Because of the strength of such a bond, it is all the more painful when friends let us down. Sometimes, those in whom we placed our trust are found wanting in time of need. Then comes the difficult work of rebuilding, of making fresh again that which has been damaged, a time of forgiveness for perceived wrong. That has to be done face to face without the interference of technology for it is about the nature of relationships. Text messages, email and phone calls don’t have the emotional capacity to handle such a delicate task of repair.

Those who gathered round Jesus, trusted friends, came to betray him when the chips were down. Peter, challenged during the trial of Jesus by servants, denied knowing the man on three occasions before hearing the crowing of the dawn cockerel. Later, on the shores of the lake he was forgiven and a friendship was repaired over sharing of a breakfast meal.

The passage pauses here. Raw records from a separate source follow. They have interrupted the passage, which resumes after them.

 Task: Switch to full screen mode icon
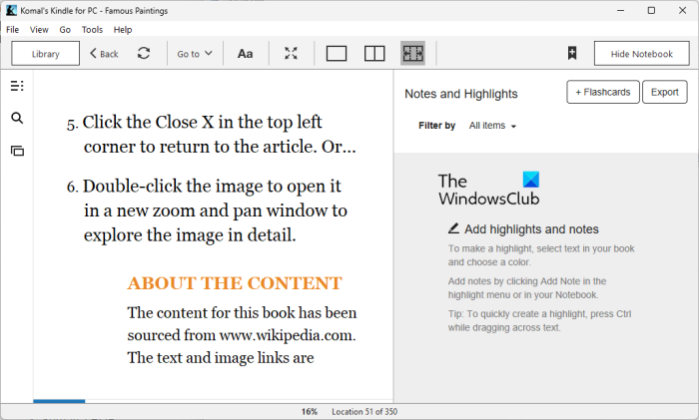(291, 54)
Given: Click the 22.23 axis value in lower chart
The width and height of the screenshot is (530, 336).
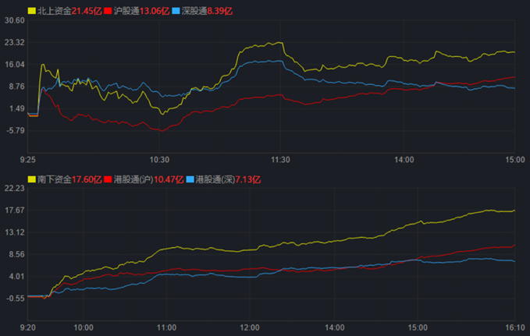Looking at the screenshot, I should pyautogui.click(x=14, y=189).
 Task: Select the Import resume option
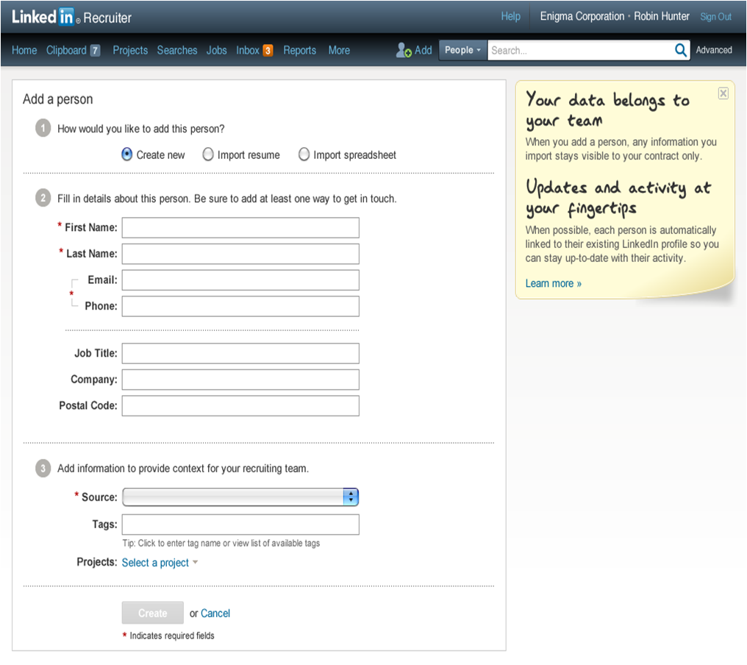click(208, 154)
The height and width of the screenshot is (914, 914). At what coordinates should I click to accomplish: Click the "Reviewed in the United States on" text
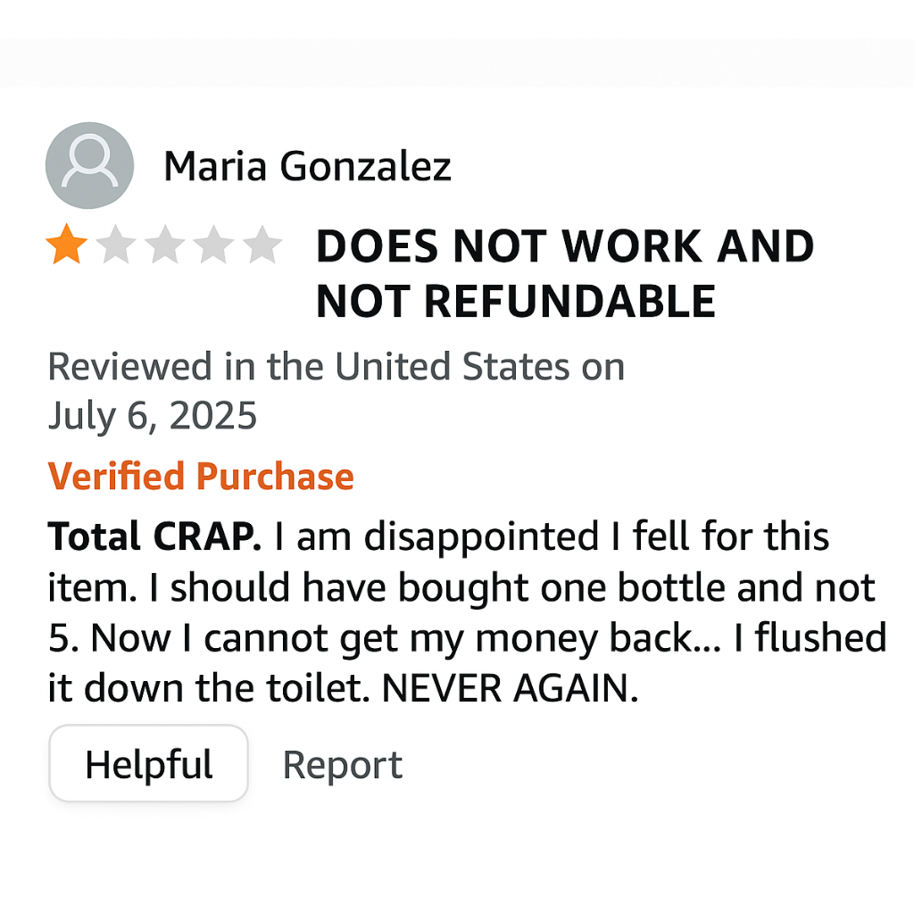(336, 367)
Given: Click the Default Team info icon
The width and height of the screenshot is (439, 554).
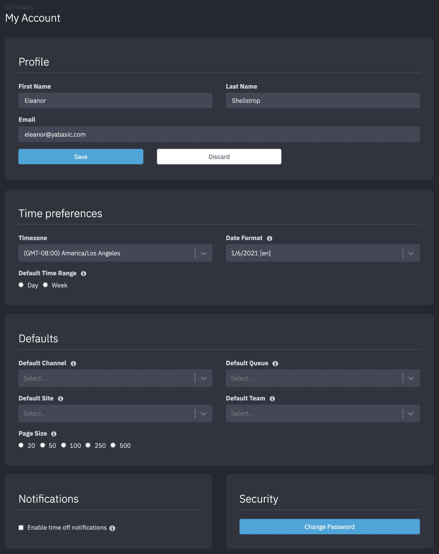Looking at the screenshot, I should point(272,399).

That sign of friendship, of eating together, has been missing during the virus lockdown. Offering a meal to friends in our homes or going out for a meal together has not been possible. Somehow, the exchange of chat over the phone has not been an adequate option. But it has been something, a reaching out, a time of listening. The open door of our friend’s home will return and we will welcome each other once again with a handshake, a hug and a gentle kiss of greeting.

During recent weeks, conflict between peoples has once again dominated the news as discord between Israel and the Palestinians has led to a significant loss of life and the destruction of buildings. It seems to be a never ending story, repeated time and again, a spectator sport for many nations incapable of finding a resolution. It is no good telling the combatants to stop fighting without addressing the root cause of their argument. For nearly seventy years this small patch of land in the eastern Mediterranean has been a centre of failure, where raised hopes have been dashed as occasions of friendship offered have crumbled into dust before they had a chance to succeed.

Friends make sacrifices for each other, giving up possessions and liberty for the good of each other. We are told that to lay down our lives for the benefit of others is the ultimate sign of friendship.

As is so often the case in time of war, civilians, men women and children, suffer the consequences of indiscriminate military activity as the piles of shattered buildings continues to grow and lives are lost. I wrote these few lines in mid-May.

 

West Bank Story

 

Our sacred home is gone, just jagged

holed walls linked by broken stone

burnt-out rooms where our families lived

shared food, slept, made love

shed tears and the joy of laughter

till anger pierced the night.

 

Running crowds amid tear-gas shells,

counter rockets and billowing orange flames,

open conflict, ravaged, tortured piles

tolerance is lost in the smoke-filled dark.

The never-ending West Bank story

where friendship is held in the stained hollow

 

of each open hand and anguish strains

the worn features of pain-soaked eyes.

Christ-caught, the cost of desperate lives

faced by walls and threat of loss

where the city stand-off, day by day

is the continued price of his wooden cross

There is an African saying that it takes a village to educate the child. Taking care of each other is a collective responsibility; it depends on friendship, one with another. That is the essence of the Liverpool Kop anthem, ‘You’ll never walk alone’. Being together offers confidence, whatever happens. It even encourages goalkeepers to score with a well-placed head in extra time.